Worcester.     March 7, 2014.  ‑  May 30, 2014.

Present:  Katzmann, Rubin, & Carhart, JJ.

Motor Vehicle, Operating under the influence.  Evidence, Blood alcohol test, Breathalyzer test, Intoxication.  Intoxication.


Complaint received and sworn to in the Westborough Division of the District Court Department on July 9, 2012.


The case was tried before Andrew M. D’Angelo, J., and a postverdict motion for a required finding of not guilty was heard by him.



Jane A. Sullivan, Assistant District Attorney, for the Commonwealth.

Darla J. Mondou for the defendant.



RUBIN, J.  The Commonwealth appeals from a trial court judge’s allowance of defendant Darci T. Dacosta’s motion for a required finding of not guilty following the defendant’s conviction at a jury trial of operating a motor vehicle with a blood alcohol level of .08 percent or greater in violation of G. L. c. 90, § 24(1)(a)(1).  See Mass.R.Crim.P. 25(b)(2), as amended, 420 Mass. 1502 (1995) (rule 25[b][2]).

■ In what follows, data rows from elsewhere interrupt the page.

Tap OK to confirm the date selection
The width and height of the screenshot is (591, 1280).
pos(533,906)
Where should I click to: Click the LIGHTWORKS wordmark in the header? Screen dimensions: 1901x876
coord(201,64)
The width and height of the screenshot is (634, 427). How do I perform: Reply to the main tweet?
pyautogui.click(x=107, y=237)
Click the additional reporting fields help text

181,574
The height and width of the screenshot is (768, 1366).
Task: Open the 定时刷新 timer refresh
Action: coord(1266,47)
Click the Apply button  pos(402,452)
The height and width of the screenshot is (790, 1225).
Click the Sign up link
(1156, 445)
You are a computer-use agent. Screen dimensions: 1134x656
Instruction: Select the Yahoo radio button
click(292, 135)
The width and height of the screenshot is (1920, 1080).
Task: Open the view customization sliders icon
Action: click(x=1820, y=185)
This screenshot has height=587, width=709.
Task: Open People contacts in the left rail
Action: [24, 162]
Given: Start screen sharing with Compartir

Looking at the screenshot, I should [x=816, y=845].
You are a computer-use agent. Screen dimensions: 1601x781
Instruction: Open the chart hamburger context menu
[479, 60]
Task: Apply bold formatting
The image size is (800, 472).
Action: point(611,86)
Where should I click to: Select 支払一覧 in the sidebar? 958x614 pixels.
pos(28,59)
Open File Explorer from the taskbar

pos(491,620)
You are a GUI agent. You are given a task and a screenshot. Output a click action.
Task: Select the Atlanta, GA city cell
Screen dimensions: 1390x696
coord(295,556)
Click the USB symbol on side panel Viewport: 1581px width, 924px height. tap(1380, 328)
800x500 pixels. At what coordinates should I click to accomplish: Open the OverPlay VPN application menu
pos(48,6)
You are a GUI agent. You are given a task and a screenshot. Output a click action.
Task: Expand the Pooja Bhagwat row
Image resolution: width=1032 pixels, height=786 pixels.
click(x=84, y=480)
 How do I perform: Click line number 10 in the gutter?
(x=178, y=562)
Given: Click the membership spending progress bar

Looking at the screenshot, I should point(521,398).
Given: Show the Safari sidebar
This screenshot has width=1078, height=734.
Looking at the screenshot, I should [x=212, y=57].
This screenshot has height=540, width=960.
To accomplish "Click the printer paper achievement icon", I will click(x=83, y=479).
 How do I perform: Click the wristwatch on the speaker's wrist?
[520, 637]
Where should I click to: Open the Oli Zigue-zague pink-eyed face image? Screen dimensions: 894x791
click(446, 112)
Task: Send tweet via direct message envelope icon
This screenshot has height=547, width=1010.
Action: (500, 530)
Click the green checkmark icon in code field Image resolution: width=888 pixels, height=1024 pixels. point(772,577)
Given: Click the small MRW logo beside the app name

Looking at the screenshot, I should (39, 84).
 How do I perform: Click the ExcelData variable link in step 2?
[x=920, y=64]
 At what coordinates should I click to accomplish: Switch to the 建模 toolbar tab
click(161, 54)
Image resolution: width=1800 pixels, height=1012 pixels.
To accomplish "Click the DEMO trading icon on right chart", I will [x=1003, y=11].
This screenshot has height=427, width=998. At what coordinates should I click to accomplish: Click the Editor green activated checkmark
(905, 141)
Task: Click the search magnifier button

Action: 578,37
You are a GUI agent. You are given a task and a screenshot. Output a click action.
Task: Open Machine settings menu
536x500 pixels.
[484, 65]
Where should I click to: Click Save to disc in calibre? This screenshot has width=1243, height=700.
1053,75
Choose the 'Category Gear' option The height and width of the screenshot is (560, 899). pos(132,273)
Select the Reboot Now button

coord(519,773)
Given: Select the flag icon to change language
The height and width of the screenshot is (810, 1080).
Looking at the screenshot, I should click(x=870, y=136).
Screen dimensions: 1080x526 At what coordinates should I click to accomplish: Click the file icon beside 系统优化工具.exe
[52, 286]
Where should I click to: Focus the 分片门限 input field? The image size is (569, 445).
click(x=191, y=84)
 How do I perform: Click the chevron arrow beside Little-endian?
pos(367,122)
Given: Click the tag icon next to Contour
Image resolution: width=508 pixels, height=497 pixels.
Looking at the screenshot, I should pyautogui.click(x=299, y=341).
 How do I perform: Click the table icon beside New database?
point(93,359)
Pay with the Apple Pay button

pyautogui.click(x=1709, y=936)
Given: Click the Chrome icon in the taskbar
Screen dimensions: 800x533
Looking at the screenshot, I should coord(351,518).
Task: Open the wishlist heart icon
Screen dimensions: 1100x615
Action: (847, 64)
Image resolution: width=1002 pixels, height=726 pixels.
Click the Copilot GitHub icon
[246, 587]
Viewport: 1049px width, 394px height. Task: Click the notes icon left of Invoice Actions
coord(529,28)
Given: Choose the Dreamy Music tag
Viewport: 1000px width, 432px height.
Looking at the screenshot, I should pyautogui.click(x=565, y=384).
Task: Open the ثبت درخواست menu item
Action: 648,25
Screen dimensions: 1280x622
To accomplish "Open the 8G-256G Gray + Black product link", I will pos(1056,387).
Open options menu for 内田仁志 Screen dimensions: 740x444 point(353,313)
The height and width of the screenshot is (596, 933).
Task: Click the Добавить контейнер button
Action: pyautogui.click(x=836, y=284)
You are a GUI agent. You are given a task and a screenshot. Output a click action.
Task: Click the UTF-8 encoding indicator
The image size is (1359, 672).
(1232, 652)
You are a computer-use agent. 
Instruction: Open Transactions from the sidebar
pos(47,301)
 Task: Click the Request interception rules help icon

The defendant was arrested after the pickup truck he was driving was pulled over for an inspection sticker violation.  The officer who pulled the truck over observed that the defendant’s speech was slurred, his eyes were red and glassy, and his breath smelled moderately of alcohol.  The officer conducted two field sobriety tests and concluded that the defendant had failed both.  The officer placed the defendant under arrest and brought him to the Northborough police station.  At the station, the defendant consented to a breathalyzer test.  Two tests were administered, each of which showed his blood alcohol level to be .09 percent.  The first reading was taken approximately fifty minutes after the defendant was stopped by the police, and the second was taken approximately fifty-five minutes after the stop.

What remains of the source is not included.